─── Provided passage
FRUTIGEN – Despite the crisis, some lucky few might be celebrating New Year’s with a little caviar to go along with their Champagne. And for the first time, an even smaller subset of those lucky few will be able to taste caviar harvested in Switzerland. Some 300 kilograms has been produced in the heart of the Swiss Alps, and should be available in select stores until February.
The World Sturgeon Conservation Society (WSCS) has been encouraging the development of sturgeon farms to prevent the species from going extinct. The Swiss “Tropical House” took on the task in 2005, bringing in Siberian sturgeon. There are 35,000 today, and this winter the first females are producing eggs. The company is hoping to be profitable in three to five years, with an annual output of about three tons of caviar and 18 tons of sturgeon filets thanks to a 60,000 fish contingent.
The factory is brand new and bacteria free: masks and hats are mandatory, as well as gloves, shoes and special clothes. Hands and shoes must be disinfected. Tobias Felix has just knocked out a female sturgeon and killed it by cutting its gills in accordance with animal protection rules. He puts the 7kg fish on its back in a special steel container and rinses it with water and alcohol. Then he makes an incision with a special knife.
──────
─── Material supplied
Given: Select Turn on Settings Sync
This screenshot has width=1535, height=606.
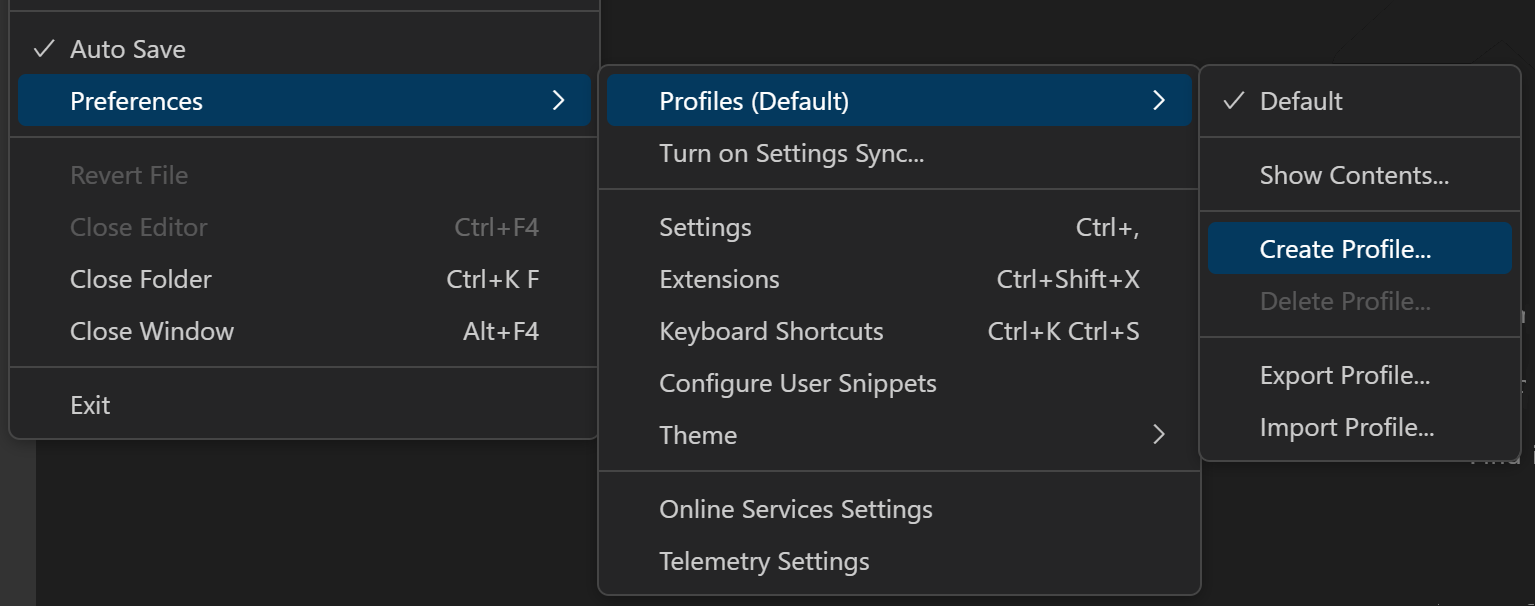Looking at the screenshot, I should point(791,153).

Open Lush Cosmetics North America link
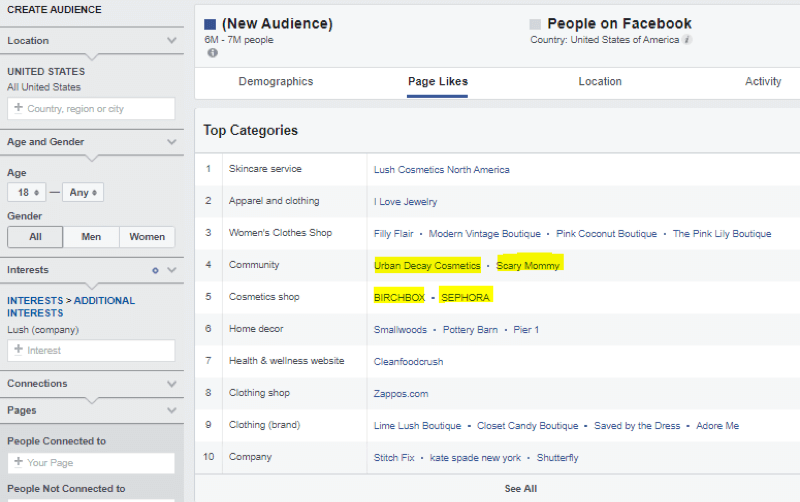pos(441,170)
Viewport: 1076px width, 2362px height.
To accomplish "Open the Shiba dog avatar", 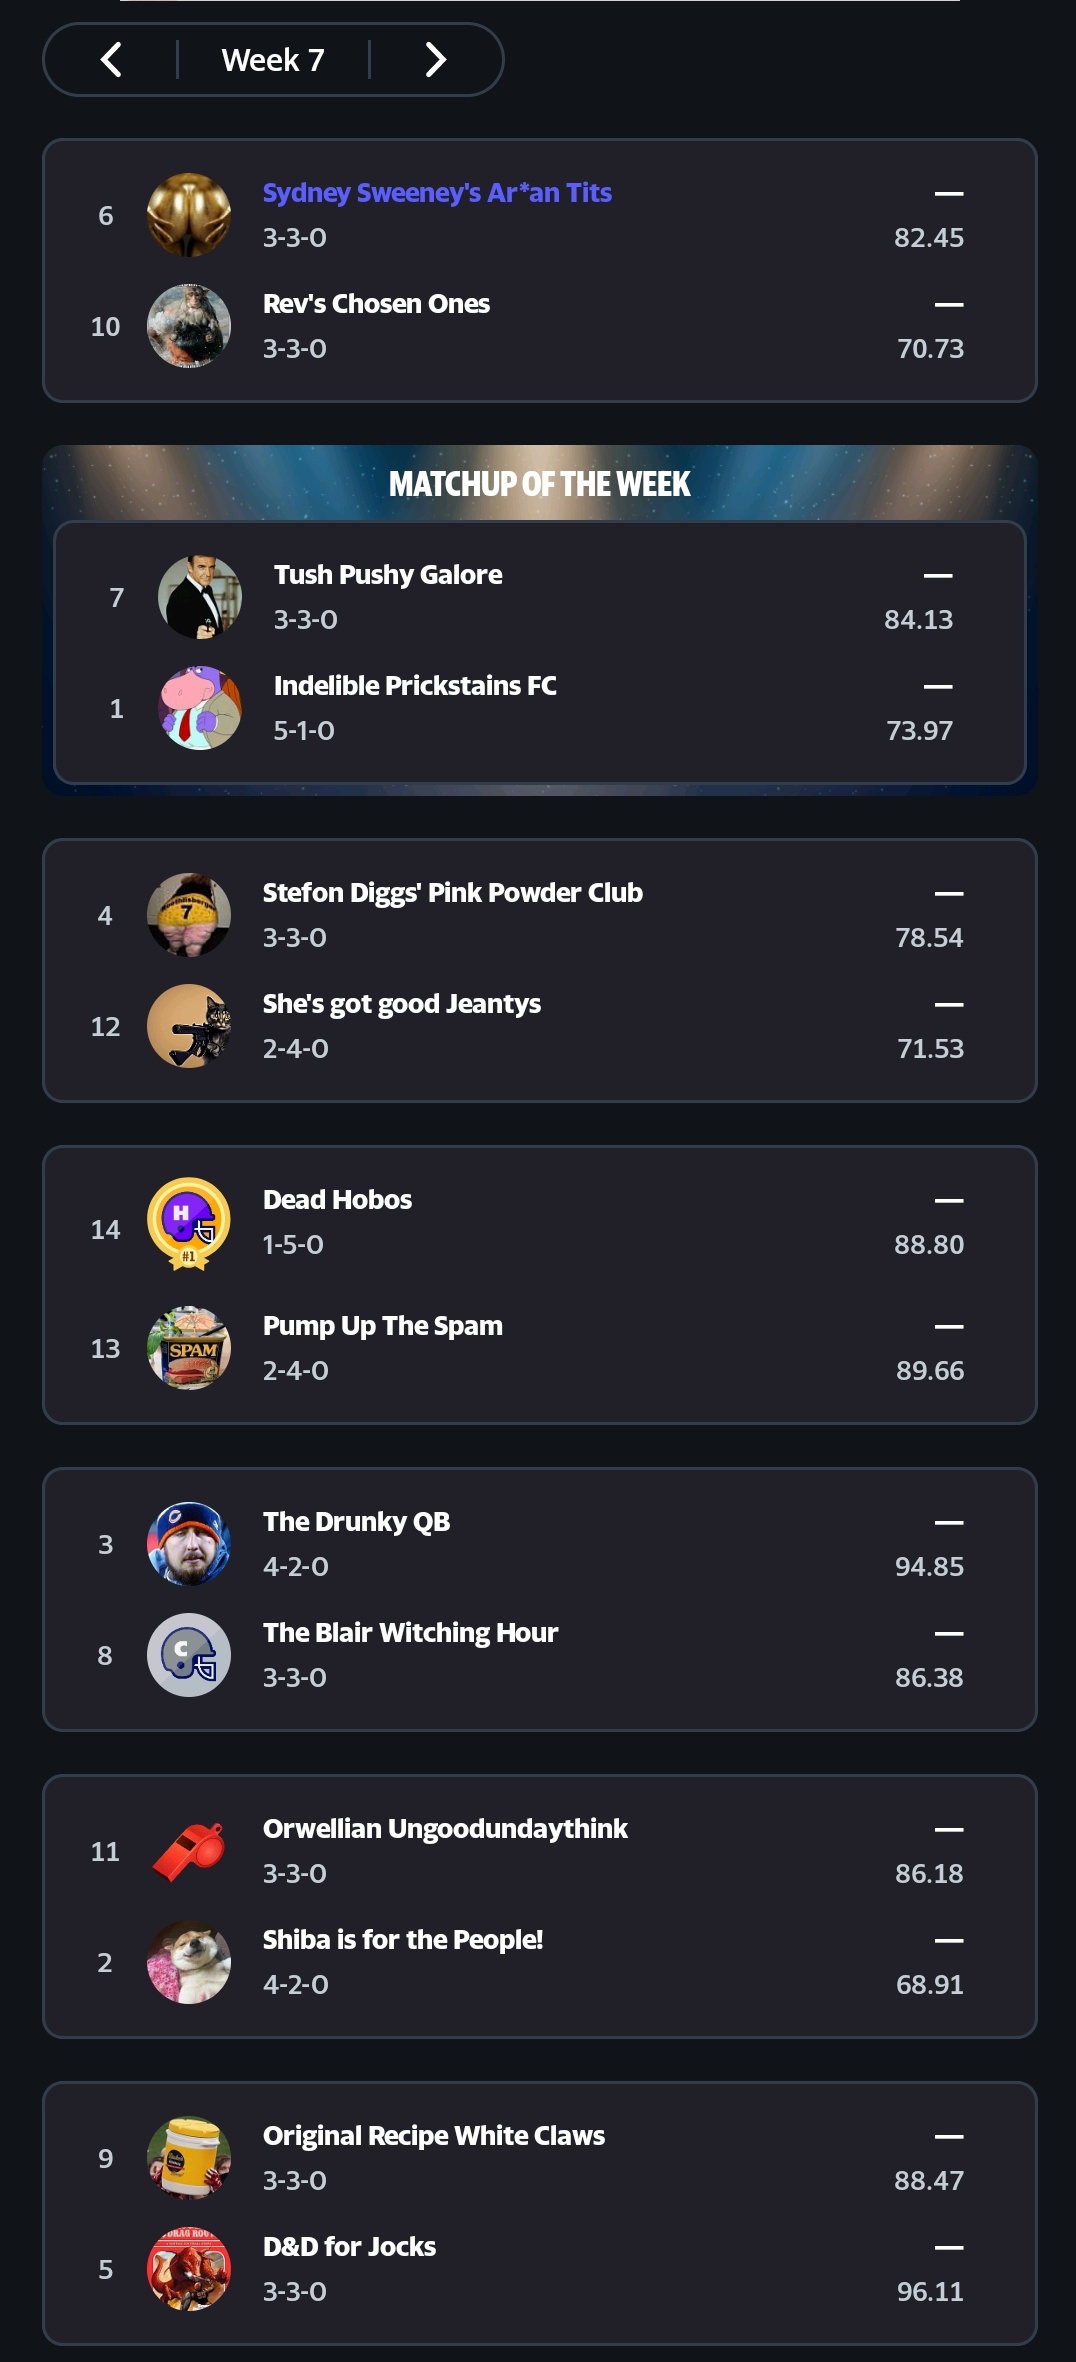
──────
Exercise tasks =>
(1) Summarize the article on Swiss caviar in two sentences.
(2) Resume the article on Swiss caviar from the point where it stops.
The items come from a different source than the article on Swiss caviar.

Outputs in order =>
(1) For the first time, caviar harvested in Switzerland will be on offer: some 300 kilograms produced in the Swiss Alps should be available in select stores until February. The Swiss "Tropical House" began farming Siberian sturgeon in 2005, now has 35,000 fish whose first females are producing eggs this winter, and hopes to be profitable in three to five years.

(2)
“The little ball at its tip prevents us from damaging the ovaries,” he says as he’s cutting the fish open. It takes another person to complete the process. His colleague holds the fish open while Felix extracts the eggs. He drops the soft pinkish mass covered with multiple black pearls in a bowl.
Moving on to another room, Felix takes a fistful of the mass and rubs it on a metallic grill to extract the black eggs. He then rinses the caviar with water to remove what’s left of tissue and fat, as well as damaged eggs.
Time for quality control: the expert takes a small drop of the caviar and puts it on his bare wrist, tests its consistency with his finger and finally tastes the luxury product. “Caviar shouldn’t smell like fish, it should taste a bit like walnuts,” he says as he weighs the eggs. “Each female produces about 500 grams of caviar.”
Felix than adds salt, a maximum of 3.5% of the total weight. After 15 minutes of draining, the caviar is tasted again to make sure the consistency and taste are perfect. The caviar is then packaged in 30 and 50g metal containers that will be stored in a secure refrigerator and flipped daily to equally spread the humidity. The final product will be sold for between $125 and $200 euros per container.
The rest of the fish isn’t lost. “The meat is perfect for smoked filets,” says Felix. The Tropical House wants to use all of the sturgeons, not just their eggs. Male fish make fresh, tender and boneless filets. The company is also looking for a craftsman to make bags and other accessories from sturgeon skin.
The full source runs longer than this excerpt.